If we were to return to a time in history that valued such perspectives, his candidacy would likely be dead in the water. In no such world would Nikki Haley, née Nimrata Randhawa, be on that stage with him. And forget about Tim Scott. And while Haley’s place in history as an Indian American women is far from insubstantial, her tenure illustrates the fact that the “values” Rubio longs for still bleed racist.
In June of last year, a young white man entered a meeting at a predominantly black church and slaughtered nine innocent people in an effort to start a race war. In the fallout, the public cried for the removal of the Confederate Flag — a symbol widely associated with racism — from the state capitol. Haley eventually complied, and the backlash from her Tea Party base was fast and furious, with consequences to this day. As Think Progress reports:
Voters at Trump rallies on Wednesday told ThinkProgress that Haley lost their support when she made the decision last summer to remove the Confederate flag from the state capitol, where it had flown for 54 years. And they said they will never forgive her.“That’s history,” said Tammi Lawton, who attended Trump’s rally in Walterboro with four friends. “No matter which way you look at it, that is history. That’s Southern history, and she’s a stupid idiot.”

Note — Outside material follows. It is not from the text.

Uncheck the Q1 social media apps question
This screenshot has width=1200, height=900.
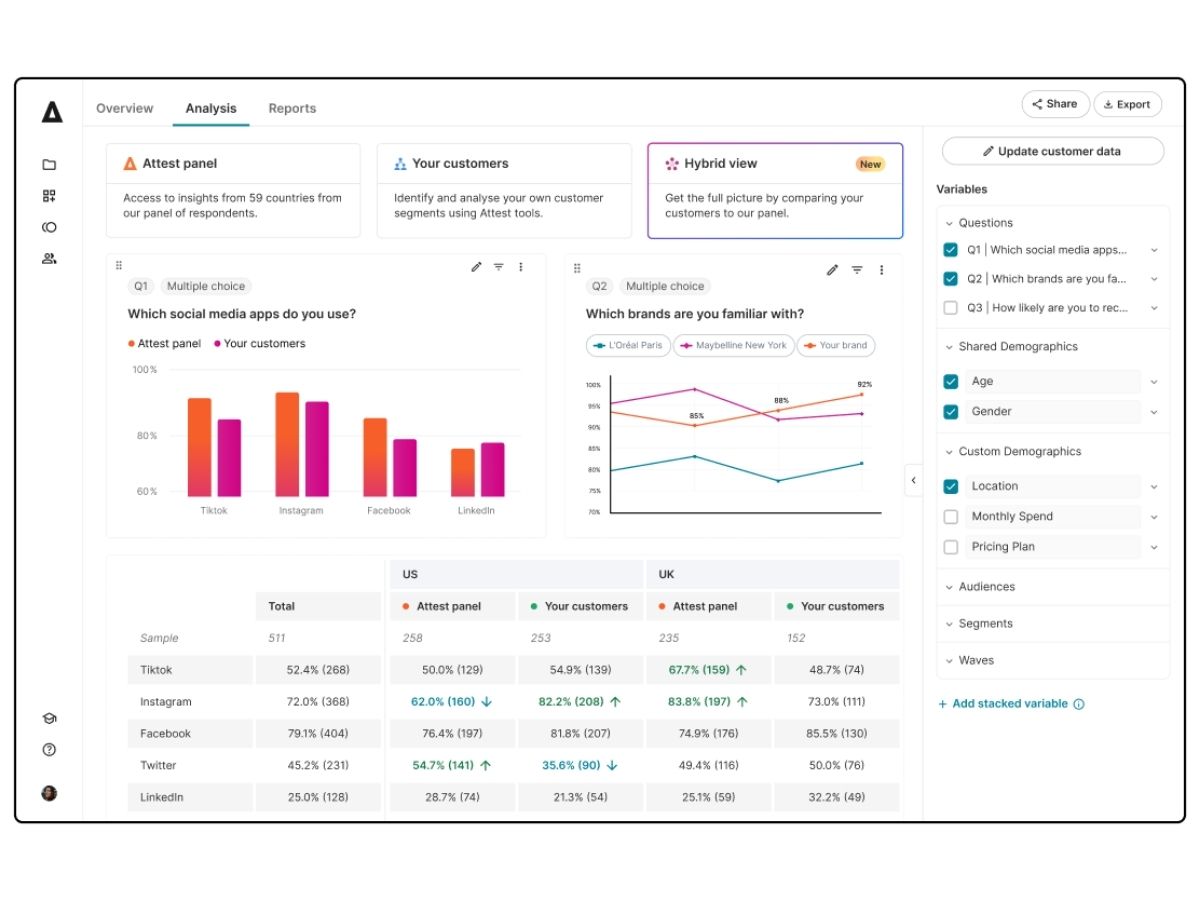pyautogui.click(x=951, y=250)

Ridgeland, South Carolina-resident Dianne Lawson said that she voted for Haley in 2014, but wouldn’t do it again.
“She lost her support in South Carolina this past summer,” she said. “I’d always been a supporter of Nikki Haley, but I don’t believe the package that she’s selling anymore. She knuckled under to political pressure and she went too quick and didn’t care what South Carolina residents thought. It was all about what was going to make her look good.”
Realistically, the diversity the GOP wants to project is only accepted with conditions. Bobby Jindal, for instance, was considered a beacon of diversity in an overwhelmingly white crowd. Boasting a skin tone several shades darker than Haley, he was at one point regarded as a rising star in the Republican Party. But his star shone bright because it was whitewashed, and though faces like his might pass for diversity in the GOP, it does little to draw diverse voters into the fold. As the Washington Post explains:
[Jindal] at some point decided to be the leading Muslims-should-be-regarded-with deep-and-codified-suspicion candidate in the 2016 race. And, there were already those stories about the person named Piyush Jindal, son of Hindu immigrants, becoming a Louisiana Catholic named Bobby Jindal who hunts, courts the endorsements the “Duck Dynasty” empire, and proudly displays official and unofficial portraits of himself with bizarrely fair skin.

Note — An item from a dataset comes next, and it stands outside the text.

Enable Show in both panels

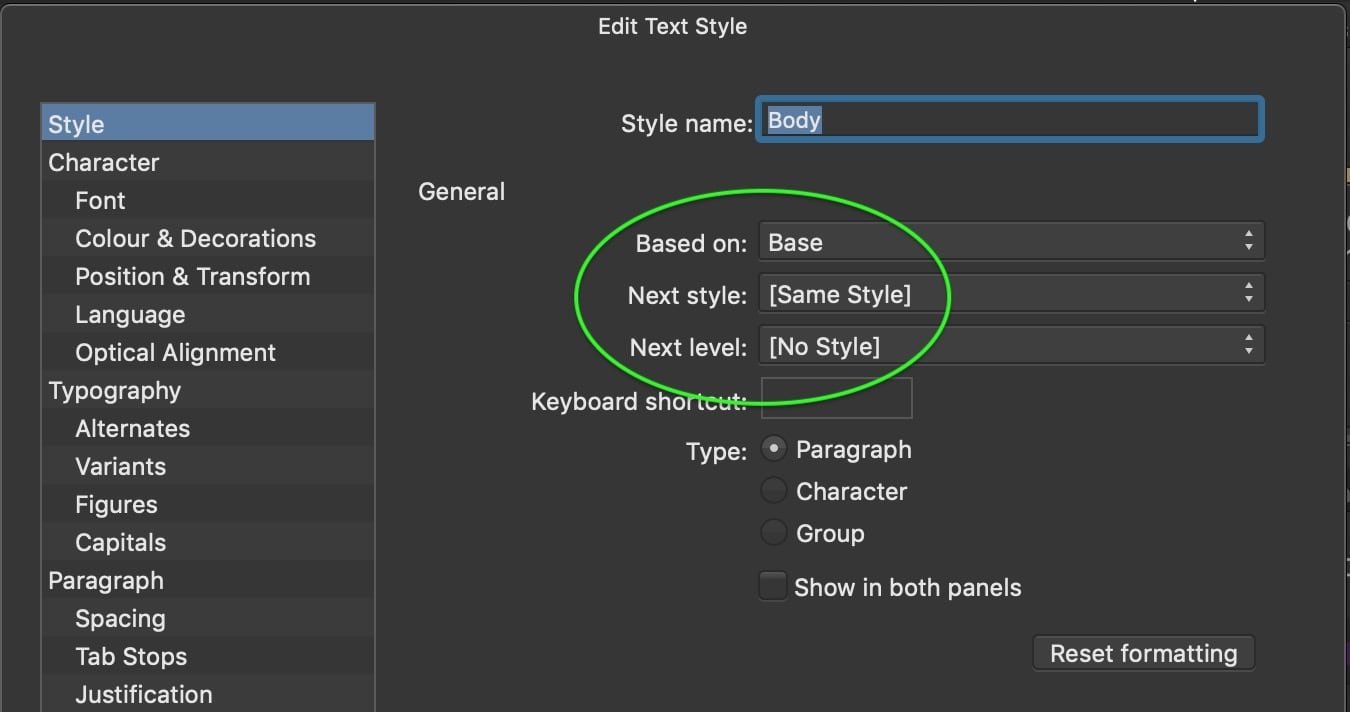click(773, 586)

That may sound, to some people — particularly those who are politically conservative — like the ideal path for the son of immigrants making a life for himself in the United States. Some might describe all of the above as nothing more than unimportant personal choices with little social or political significance.
But to others, many of whom are themselves first- and second-generation Americans, that looks and sounds a lot like something that moves beyond reasonable and practical efforts to assimilate. That’s a journey that ventures into the demeaning territory of imitating a specific version of American, Southern whiteness.
In other words, Haley’s vision of GOP diversity is not without caveat, because the base of the GOP won’t accept real multicultural inclusion. Tethered to the demands of the Religious Right, Republican diversity today is superficial at best. And if Rubio’s vision of returning to a time when their traditional values were lauded is realized, even Haley’s whitewashed version of diversity will be little more than a pipe dream.